OK, so there we were, way before dark, enduring the darkness and cold. My fingers were getting cold even through my gloves. There was one dramatic moment when I had to take my gloves off and simply blow hot breath on them. I mention that not so much to be bragging of my resourcefulness -- how would I know it'd even work? -- but to pay tribute to my dedication to the annual hunt. Few are more dedicated than I, and of course I pay tribute to the others as well...

Now, when do groundhogs come out? As you may guess, they wait till the crack of dawn. The sun rises literally just inches over the horizon and the first few come out. We let them sit a while and get secure. Then a few more come out, a little better. It's right at the end, then, that the fattest old grandpa pops out. He's more suspicious, sniffing the air for hunters. But being older and apparently having lost the power of smell, he doesn't notice us till it's too late.
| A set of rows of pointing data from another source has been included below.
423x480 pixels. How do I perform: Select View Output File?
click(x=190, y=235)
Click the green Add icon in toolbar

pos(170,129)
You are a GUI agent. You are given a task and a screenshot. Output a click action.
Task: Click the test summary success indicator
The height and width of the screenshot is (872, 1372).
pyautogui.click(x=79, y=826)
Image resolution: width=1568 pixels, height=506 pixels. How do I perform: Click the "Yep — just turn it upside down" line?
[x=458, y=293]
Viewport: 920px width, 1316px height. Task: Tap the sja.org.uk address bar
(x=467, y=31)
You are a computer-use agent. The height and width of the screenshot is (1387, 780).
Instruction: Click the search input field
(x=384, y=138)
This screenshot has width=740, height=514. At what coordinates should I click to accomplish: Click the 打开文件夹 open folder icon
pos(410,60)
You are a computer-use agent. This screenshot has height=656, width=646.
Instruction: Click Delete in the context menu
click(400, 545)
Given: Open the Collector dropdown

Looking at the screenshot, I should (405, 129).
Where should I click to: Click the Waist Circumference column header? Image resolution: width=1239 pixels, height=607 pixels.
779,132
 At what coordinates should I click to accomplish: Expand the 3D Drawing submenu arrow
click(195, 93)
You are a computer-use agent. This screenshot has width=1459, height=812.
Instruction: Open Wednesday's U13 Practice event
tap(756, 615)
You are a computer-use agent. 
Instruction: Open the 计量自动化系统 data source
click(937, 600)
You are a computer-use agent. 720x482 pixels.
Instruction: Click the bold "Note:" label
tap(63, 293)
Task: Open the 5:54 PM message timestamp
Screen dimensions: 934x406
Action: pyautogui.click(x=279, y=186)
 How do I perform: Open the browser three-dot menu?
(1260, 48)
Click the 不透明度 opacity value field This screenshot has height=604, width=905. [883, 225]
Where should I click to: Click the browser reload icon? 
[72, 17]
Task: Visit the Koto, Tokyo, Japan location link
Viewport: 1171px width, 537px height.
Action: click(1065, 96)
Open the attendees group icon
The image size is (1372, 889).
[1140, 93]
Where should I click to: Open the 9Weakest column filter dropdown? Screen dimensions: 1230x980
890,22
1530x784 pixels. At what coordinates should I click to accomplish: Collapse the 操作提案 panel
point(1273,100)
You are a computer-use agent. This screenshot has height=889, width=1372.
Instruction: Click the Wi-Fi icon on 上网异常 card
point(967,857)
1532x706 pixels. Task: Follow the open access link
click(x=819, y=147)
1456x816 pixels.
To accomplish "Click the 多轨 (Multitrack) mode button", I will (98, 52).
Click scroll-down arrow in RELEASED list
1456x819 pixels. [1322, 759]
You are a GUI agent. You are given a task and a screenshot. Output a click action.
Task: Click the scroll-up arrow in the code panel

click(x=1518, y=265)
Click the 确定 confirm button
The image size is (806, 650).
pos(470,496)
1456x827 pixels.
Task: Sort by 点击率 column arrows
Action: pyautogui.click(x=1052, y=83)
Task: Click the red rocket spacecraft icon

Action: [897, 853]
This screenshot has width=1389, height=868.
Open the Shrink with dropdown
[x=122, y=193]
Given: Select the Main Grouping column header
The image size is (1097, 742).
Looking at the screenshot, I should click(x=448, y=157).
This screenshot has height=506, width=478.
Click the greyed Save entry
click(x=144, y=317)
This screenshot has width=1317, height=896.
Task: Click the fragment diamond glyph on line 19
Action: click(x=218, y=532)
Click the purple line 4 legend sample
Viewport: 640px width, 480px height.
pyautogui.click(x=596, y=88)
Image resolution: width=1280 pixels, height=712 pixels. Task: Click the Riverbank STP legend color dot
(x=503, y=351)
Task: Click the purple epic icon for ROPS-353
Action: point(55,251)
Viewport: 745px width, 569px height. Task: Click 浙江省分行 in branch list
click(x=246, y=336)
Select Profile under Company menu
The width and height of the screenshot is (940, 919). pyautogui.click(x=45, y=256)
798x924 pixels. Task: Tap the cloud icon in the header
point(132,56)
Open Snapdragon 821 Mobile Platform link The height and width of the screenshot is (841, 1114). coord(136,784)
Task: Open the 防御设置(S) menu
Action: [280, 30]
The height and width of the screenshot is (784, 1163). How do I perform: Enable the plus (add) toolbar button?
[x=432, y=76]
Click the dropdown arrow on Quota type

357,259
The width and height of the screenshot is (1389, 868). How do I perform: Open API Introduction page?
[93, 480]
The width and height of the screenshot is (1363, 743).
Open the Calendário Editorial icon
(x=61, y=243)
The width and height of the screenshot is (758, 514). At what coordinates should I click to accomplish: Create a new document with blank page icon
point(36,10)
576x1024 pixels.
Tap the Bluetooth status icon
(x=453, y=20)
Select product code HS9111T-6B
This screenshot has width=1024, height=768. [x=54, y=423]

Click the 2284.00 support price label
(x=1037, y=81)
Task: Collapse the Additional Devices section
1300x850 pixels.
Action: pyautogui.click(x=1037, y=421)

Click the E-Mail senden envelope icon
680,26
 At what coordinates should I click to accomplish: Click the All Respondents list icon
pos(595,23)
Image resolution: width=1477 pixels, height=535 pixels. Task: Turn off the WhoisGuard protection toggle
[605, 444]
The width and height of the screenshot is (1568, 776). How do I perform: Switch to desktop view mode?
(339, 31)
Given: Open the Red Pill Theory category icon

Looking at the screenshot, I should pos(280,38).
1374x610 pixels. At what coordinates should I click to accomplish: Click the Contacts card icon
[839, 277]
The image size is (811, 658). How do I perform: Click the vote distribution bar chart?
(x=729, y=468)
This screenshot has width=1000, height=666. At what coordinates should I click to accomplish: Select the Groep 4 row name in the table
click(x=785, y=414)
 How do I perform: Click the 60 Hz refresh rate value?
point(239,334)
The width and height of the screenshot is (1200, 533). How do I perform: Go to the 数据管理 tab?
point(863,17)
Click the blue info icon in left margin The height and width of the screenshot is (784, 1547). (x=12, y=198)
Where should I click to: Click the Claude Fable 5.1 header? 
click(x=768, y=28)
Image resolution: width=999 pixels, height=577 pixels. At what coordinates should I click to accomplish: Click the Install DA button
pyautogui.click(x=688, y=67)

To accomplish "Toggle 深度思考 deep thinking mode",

POW POW POW CRICH POW, that CRICH being one guy's gun jamming.

Picture the scene: Old grandpa, the fattest one is blasted back, eight feet from the hole. Even if he might hope to fall back in the hole and die in dignity, it's too far now. The others are massacred. Only one made it back in, so it was nice that we gave them a sporting chance. We were very happy! The only guy pissed off was the CRICH guy, one of my cousin Roto's grandsons.

I got a big whiff of the gunpowder smell, instantly taking me back to the glory days of my childhood, watching my own grandpa chuckling over a victorious hunt. What memories! I only wish I wasn't the end of the line. I should've married and had kids, if for no other reason than to keep our Groundhog Day traditions alive.